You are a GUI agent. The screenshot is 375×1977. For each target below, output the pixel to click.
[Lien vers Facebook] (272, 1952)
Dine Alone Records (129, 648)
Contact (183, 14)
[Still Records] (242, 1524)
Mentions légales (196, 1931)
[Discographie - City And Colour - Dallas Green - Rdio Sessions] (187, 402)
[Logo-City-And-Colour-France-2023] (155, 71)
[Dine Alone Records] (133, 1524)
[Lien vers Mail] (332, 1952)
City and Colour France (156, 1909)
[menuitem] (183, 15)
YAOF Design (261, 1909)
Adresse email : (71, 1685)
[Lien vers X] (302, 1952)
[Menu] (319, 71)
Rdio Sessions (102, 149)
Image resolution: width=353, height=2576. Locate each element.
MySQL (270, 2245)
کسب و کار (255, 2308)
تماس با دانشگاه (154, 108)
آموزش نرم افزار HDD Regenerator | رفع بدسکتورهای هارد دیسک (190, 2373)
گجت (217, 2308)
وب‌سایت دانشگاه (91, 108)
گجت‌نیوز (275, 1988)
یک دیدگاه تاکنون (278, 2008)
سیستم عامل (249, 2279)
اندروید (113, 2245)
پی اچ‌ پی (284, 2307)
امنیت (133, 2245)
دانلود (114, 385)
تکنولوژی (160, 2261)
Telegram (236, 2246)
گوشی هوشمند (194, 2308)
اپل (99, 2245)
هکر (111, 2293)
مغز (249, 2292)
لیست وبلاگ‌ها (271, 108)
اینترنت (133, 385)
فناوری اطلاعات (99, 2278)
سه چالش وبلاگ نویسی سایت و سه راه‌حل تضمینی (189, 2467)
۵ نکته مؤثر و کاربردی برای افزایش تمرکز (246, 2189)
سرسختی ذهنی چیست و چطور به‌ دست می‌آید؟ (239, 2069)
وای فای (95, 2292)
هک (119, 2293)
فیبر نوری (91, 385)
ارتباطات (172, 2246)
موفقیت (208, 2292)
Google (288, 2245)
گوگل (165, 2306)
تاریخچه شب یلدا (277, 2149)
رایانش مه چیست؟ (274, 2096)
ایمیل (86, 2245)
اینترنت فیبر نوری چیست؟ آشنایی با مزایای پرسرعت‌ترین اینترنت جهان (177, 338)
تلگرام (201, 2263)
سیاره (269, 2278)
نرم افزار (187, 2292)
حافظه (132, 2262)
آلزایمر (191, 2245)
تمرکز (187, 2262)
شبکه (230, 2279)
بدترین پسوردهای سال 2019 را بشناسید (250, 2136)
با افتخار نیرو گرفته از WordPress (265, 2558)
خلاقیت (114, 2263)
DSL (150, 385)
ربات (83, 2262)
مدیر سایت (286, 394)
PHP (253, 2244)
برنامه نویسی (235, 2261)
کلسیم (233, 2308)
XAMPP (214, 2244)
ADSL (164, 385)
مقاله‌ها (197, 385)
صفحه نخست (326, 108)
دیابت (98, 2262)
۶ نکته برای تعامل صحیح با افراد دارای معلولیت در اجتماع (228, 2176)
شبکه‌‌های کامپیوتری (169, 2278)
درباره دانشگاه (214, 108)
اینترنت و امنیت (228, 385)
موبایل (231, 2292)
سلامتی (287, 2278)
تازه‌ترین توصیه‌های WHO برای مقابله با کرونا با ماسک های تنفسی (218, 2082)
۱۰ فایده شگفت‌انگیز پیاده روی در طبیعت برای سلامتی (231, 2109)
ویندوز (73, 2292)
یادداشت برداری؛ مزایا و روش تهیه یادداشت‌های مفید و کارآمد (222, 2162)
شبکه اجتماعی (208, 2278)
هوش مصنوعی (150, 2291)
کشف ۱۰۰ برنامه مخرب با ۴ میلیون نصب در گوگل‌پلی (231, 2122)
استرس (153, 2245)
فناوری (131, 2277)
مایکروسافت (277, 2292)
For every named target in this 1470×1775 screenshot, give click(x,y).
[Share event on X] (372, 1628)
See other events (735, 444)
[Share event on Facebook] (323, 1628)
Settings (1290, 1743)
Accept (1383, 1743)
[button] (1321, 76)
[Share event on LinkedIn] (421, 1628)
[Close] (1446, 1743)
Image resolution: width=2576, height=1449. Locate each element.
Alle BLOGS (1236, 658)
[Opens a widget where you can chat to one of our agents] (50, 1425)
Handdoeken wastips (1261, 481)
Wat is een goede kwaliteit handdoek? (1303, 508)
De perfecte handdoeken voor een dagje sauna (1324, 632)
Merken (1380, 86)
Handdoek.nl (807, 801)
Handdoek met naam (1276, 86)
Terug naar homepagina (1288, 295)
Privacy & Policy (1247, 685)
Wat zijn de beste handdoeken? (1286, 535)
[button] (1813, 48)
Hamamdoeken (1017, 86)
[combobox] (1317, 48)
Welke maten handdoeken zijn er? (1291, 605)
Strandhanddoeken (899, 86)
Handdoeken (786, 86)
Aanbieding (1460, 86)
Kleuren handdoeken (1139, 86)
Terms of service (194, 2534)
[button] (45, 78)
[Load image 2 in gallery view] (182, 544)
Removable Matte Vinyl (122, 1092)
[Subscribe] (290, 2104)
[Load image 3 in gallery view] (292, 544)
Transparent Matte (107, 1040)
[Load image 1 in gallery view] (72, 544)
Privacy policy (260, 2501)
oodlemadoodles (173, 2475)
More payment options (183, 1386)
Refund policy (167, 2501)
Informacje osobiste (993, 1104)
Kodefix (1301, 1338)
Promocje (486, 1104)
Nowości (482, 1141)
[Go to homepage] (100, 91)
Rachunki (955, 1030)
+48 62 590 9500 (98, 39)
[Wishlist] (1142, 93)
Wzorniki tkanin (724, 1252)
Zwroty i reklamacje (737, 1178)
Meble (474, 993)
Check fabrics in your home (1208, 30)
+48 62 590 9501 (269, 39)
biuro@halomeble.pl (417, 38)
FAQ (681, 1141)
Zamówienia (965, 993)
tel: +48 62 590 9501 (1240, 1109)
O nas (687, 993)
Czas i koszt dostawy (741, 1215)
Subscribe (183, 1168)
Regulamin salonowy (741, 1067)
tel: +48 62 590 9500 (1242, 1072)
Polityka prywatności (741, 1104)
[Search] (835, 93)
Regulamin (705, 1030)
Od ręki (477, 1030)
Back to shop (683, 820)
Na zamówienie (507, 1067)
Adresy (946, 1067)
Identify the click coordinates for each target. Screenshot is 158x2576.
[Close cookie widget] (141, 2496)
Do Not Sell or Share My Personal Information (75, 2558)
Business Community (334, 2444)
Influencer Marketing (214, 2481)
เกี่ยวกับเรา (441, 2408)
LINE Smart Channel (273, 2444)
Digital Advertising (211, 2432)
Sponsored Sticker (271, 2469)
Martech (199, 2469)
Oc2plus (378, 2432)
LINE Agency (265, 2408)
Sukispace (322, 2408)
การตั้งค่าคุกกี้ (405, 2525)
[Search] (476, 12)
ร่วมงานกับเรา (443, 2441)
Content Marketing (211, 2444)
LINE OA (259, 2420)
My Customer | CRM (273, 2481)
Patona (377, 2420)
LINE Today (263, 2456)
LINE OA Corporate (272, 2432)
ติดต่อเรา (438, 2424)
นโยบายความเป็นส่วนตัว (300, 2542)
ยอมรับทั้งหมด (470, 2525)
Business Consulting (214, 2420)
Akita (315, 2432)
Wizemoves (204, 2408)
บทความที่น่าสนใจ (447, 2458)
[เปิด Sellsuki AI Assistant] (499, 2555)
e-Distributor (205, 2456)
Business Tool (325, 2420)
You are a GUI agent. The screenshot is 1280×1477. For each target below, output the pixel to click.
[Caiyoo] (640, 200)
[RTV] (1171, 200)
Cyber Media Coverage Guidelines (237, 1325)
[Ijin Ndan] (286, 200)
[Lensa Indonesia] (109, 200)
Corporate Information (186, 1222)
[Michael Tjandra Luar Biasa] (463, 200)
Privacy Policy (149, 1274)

### [Assignment]
Beginning at the first line of the records, retype exactly every line up to and including the one with "دیابت (98, 2262)".

### [Output for this exercise]
You are a GUI agent. The screenshot is 375×1977. For each target below, output the pixel to click.
[Lien vers Facebook] (272, 1952)
Dine Alone Records (129, 648)
Contact (183, 14)
[Still Records] (242, 1524)
Mentions légales (196, 1931)
[Discographie - City And Colour - Dallas Green - Rdio Sessions] (187, 402)
[Logo-City-And-Colour-France-2023] (155, 71)
[Dine Alone Records] (133, 1524)
[Lien vers Mail] (332, 1952)
City and Colour France (156, 1909)
[menuitem] (183, 15)
YAOF Design (261, 1909)
Adresse email : (71, 1685)
[Lien vers X] (302, 1952)
[Menu] (319, 71)
Rdio Sessions (102, 149)
Image resolution: width=353, height=2576. Locate each element.
MySQL (270, 2245)
کسب و کار (255, 2308)
تماس با دانشگاه (154, 108)
آموزش نرم افزار HDD Regenerator | رفع بدسکتورهای هارد دیسک (190, 2373)
گجت (217, 2308)
وب‌سایت دانشگاه (91, 108)
گجت‌نیوز (275, 1988)
یک دیدگاه تاکنون (278, 2008)
سیستم عامل (249, 2279)
اندروید (113, 2245)
پی اچ‌ پی (284, 2307)
امنیت (133, 2245)
دانلود (114, 385)
تکنولوژی (160, 2261)
Telegram (236, 2246)
گوشی هوشمند (194, 2308)
اپل (99, 2245)
هکر (111, 2293)
مغز (249, 2292)
لیست وبلاگ‌ها (271, 108)
اینترنت (133, 385)
فناوری اطلاعات (99, 2278)
سه چالش وبلاگ نویسی سایت و سه راه‌حل تضمینی (189, 2467)
۵ نکته مؤثر و کاربردی برای افزایش تمرکز (246, 2189)
سرسختی ذهنی چیست و چطور به‌ دست می‌آید؟ (239, 2069)
وای فای (95, 2292)
هک (119, 2293)
فیبر نوری (91, 385)
ارتباطات (172, 2246)
موفقیت (208, 2292)
Google (288, 2245)
گوگل (165, 2306)
تاریخچه شب یلدا (277, 2149)
رایانش مه چیست؟ (274, 2096)
ایمیل (86, 2245)
اینترنت فیبر نوری چیست؟ آشنایی با مزایای پرسرعت‌ترین اینترنت جهان (177, 338)
تلگرام (201, 2263)
سیاره (269, 2278)
نرم افزار (187, 2292)
حافظه (132, 2262)
آلزایمر (191, 2245)
تمرکز (187, 2262)
شبکه (230, 2279)
بدترین پسوردهای سال 2019 را بشناسید (250, 2136)
با افتخار نیرو گرفته از WordPress (265, 2558)
خلاقیت (114, 2263)
DSL (150, 385)
ربات (83, 2262)
مدیر سایت (286, 394)
PHP (253, 2244)
برنامه نویسی (235, 2261)
کلسیم (233, 2308)
XAMPP (214, 2244)
ADSL (164, 385)
مقاله‌ها (197, 385)
صفحه نخست (326, 108)
دیابت (98, 2262)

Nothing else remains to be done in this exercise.